I Wish I Knew Before Coming To NCCU…


This September I am starting my second year or my master’s program at National Chengchi University in Taipei, Taiwan. I had an amazing first year, but I gotta admit it was quite busy and also challenging at times, especially in the beginning. So I thought I would share some of my experiences and tips with you all, in case there are some prospective students reading this blog who would like some advice for their upcoming years ahead at NCCU.


My first tip me and all my classmated learned quickly in the first few days: the campus map you get at orientation or can pick up from OIC (Office of International Cooperation, located on the 8th floor of the Administration building) is going to be your new best friend. NCCU campus is quite big and even has a downhill and an uphill campus, so getting to your classes and finding the buildings that you need can be quite confusing at first. No worries, you will find you way pretty soon – but in the first two weeks keeping that foldable map with you will be really helpful, and it will be also a nice keepsake after you finished your studies.

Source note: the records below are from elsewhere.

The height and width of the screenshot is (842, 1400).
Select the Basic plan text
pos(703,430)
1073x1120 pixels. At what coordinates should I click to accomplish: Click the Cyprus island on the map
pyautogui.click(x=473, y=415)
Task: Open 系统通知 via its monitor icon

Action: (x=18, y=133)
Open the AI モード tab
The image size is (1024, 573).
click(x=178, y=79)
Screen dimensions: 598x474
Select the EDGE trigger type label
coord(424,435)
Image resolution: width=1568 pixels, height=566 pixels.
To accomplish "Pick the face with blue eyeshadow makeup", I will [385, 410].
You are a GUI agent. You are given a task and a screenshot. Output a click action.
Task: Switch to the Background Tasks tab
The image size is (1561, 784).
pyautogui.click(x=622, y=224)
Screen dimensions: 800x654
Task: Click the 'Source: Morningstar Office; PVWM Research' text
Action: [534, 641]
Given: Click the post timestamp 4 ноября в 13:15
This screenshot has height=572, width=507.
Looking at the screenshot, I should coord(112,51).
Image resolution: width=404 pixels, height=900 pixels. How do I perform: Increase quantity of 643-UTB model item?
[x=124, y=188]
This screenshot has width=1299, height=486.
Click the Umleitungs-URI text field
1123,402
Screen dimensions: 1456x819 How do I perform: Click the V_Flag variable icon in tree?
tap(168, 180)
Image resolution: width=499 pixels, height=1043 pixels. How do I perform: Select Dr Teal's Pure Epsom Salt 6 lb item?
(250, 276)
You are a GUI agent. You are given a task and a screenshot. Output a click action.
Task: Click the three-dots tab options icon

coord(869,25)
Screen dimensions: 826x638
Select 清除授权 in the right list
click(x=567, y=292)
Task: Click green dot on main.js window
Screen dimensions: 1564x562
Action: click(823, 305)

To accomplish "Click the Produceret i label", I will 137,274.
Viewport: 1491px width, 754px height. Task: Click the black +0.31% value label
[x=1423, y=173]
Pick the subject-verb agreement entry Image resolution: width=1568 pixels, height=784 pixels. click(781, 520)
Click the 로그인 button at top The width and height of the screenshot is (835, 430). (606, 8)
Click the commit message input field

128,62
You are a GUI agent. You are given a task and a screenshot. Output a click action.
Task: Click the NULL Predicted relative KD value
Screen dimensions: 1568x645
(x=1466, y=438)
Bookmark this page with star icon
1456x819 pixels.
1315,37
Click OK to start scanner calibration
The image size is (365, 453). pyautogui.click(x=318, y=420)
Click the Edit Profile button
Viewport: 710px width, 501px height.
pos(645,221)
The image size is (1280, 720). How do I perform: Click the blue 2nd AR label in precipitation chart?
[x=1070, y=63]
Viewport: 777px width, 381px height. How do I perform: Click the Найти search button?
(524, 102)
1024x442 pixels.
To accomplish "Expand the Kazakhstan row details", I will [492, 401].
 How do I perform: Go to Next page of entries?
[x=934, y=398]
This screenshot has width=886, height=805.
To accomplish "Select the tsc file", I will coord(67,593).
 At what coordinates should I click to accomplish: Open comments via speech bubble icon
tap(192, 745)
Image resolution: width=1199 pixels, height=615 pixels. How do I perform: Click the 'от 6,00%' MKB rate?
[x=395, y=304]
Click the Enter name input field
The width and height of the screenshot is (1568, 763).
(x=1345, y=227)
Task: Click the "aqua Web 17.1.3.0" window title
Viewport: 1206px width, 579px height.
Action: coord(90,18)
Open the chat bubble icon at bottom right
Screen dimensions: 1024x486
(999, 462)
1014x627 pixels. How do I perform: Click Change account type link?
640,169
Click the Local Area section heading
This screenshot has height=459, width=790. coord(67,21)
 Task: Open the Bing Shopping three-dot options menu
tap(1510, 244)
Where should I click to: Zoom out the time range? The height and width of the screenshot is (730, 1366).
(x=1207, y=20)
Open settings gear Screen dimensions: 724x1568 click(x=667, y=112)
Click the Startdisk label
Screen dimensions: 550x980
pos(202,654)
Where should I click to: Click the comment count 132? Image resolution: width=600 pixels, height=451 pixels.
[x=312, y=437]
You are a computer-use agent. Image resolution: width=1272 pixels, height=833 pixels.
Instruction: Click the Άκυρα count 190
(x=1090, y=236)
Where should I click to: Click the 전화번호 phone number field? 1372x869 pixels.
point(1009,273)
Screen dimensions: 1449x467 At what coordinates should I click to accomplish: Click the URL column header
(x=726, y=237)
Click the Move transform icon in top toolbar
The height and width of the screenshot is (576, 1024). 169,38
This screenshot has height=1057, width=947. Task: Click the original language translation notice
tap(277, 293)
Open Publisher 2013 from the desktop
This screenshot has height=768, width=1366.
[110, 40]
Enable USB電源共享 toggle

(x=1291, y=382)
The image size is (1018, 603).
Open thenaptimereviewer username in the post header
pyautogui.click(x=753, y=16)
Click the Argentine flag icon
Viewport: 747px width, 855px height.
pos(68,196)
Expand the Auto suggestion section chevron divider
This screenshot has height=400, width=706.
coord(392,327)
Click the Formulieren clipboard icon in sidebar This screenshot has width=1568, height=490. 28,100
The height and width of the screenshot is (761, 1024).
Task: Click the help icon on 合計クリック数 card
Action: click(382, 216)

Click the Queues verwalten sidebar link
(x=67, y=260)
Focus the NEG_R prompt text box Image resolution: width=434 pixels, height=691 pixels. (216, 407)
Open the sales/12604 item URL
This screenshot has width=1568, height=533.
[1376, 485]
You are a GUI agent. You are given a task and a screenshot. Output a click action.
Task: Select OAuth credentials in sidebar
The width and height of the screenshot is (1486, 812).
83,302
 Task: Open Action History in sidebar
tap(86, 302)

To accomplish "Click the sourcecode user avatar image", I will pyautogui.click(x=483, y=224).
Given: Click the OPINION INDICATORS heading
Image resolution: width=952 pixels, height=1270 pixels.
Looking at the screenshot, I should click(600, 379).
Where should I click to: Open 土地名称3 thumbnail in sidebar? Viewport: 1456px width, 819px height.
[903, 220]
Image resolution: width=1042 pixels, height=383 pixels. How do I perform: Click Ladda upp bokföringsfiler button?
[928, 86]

Secondly: iNCCU. This is the online system of the school that you will use for a variety of things, so once you receive your login data, log in to the system and try to get familiar with it. The most useful menus that you will use often:

  • The Libary’s page – you can serach the catalog throughout all the university libraries and log in to databases with NCCU access to journals
  • E-Learning WM5 / Moodle – which the teachers usually use for distributing class material
  • Campus Web Info Portal – so many menu points, though unfortunately it is mostly in Chinese. If you live in the dorm, you can check your registered mail here or apply for dormitory for next year, etc.
  • The Student Development Info – this is where you can check your dormitory roommate and more importantly your grades at the end of the semester
  • NCCU Mail – this is your university e-mail account. We usually get a lot of random mail, all in Chinese and you have to hunt for messages from your professors amonst these. The professors like to message students via the university e-mail and not your regular address, so make sure you check it regularly and don’t miss any tests or cancelled classes!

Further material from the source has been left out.